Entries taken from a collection
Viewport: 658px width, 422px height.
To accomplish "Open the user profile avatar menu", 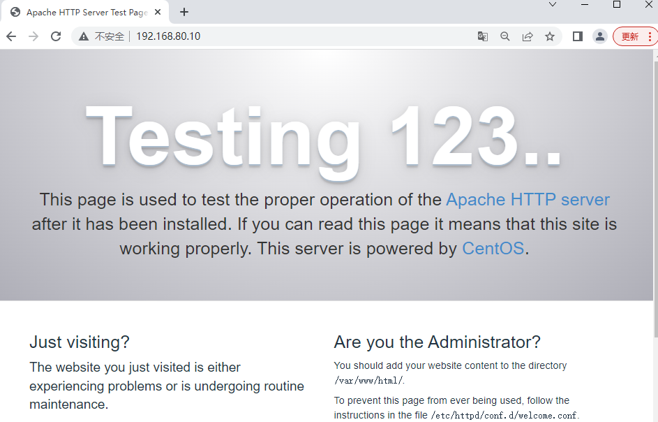I will pyautogui.click(x=600, y=36).
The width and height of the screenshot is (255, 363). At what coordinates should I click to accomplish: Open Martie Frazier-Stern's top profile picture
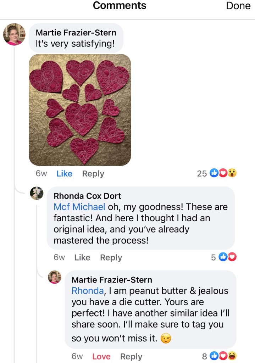pos(15,34)
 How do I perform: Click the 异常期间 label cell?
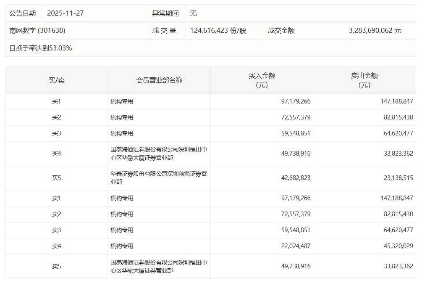[165, 13]
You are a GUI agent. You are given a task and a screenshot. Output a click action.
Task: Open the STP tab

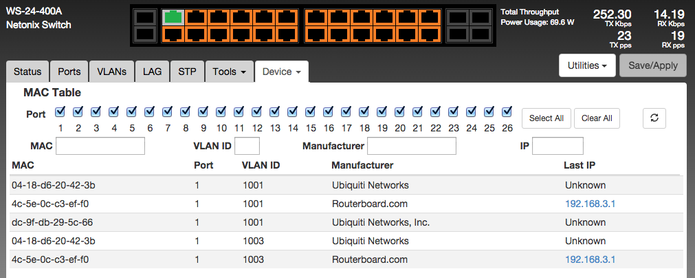187,72
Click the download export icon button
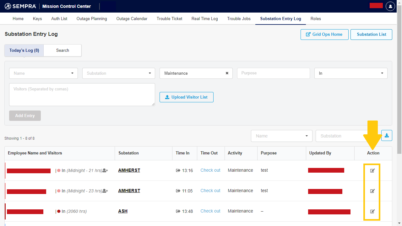The width and height of the screenshot is (402, 226). pos(387,136)
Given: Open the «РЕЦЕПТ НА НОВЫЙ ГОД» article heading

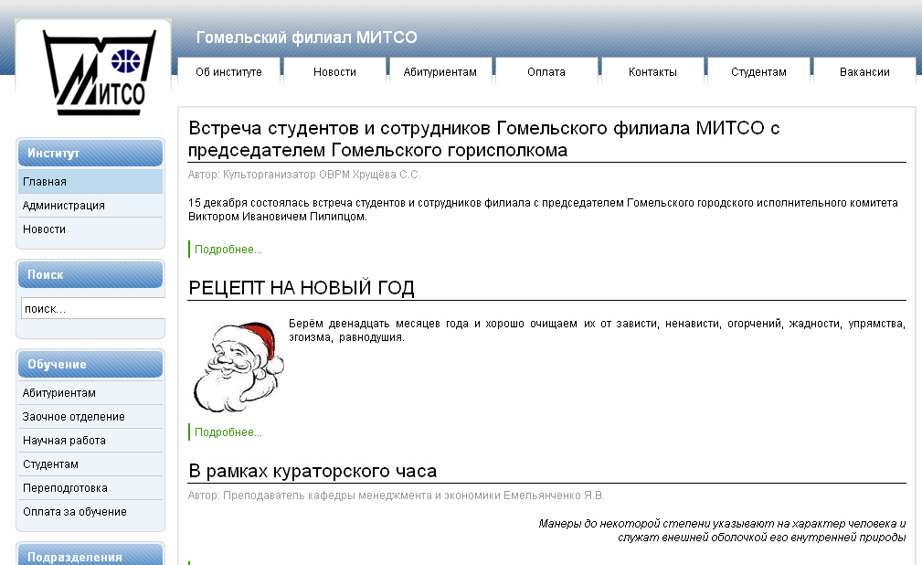Looking at the screenshot, I should point(302,289).
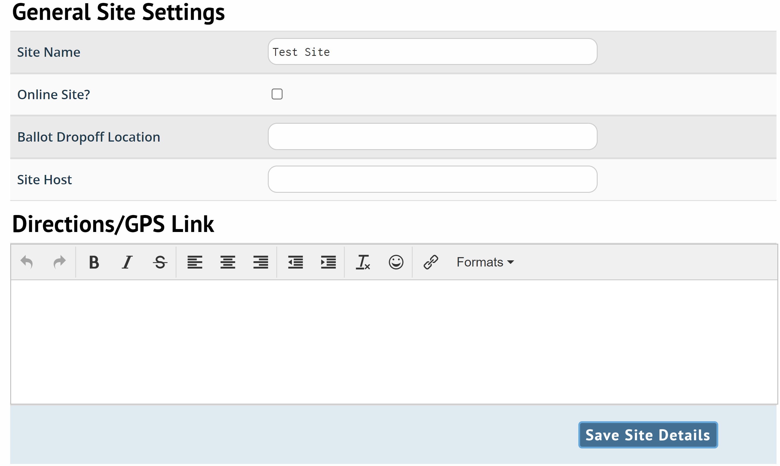This screenshot has height=466, width=780.
Task: Align text to the right
Action: click(x=261, y=263)
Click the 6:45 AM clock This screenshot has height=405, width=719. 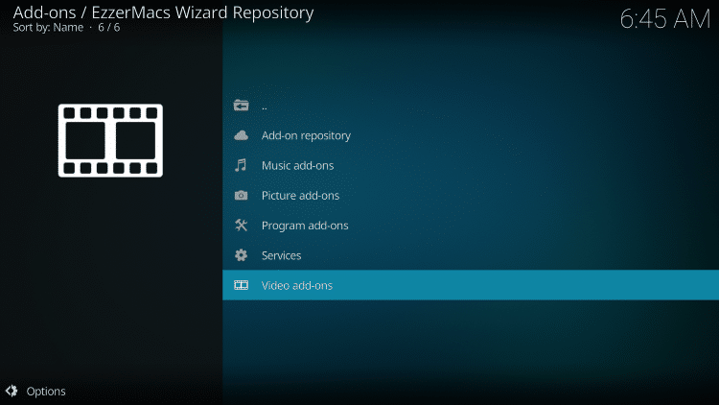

PROBLEM REQUIREMENTS
Write out the lines that run from the line containing "The width and height of the screenshot is (255, 363)." to the end of the entries, inclusive, exactly as written. Skip every picture.

REPLY TO THE EXERCISE
The width and height of the screenshot is (255, 363). At what coordinates should I click to accomplish: Open Martie Frazier-Stern's top profile picture
pos(15,34)
 How do I perform: Click the 异常期间 label cell?
[165, 13]
You are a GUI agent. You are given a task and a screenshot. Output a click action.
Task: Open the STP tab

187,72
Click the download export icon button
The width and height of the screenshot is (402, 226). pos(387,136)
Given: Open the «РЕЦЕПТ НА НОВЫЙ ГОД» article heading

Looking at the screenshot, I should point(302,289).
This screenshot has height=466, width=780.
Task: Align text to the right
Action: click(x=261, y=263)
Click the 6:45 AM clock This screenshot has height=405, width=719. 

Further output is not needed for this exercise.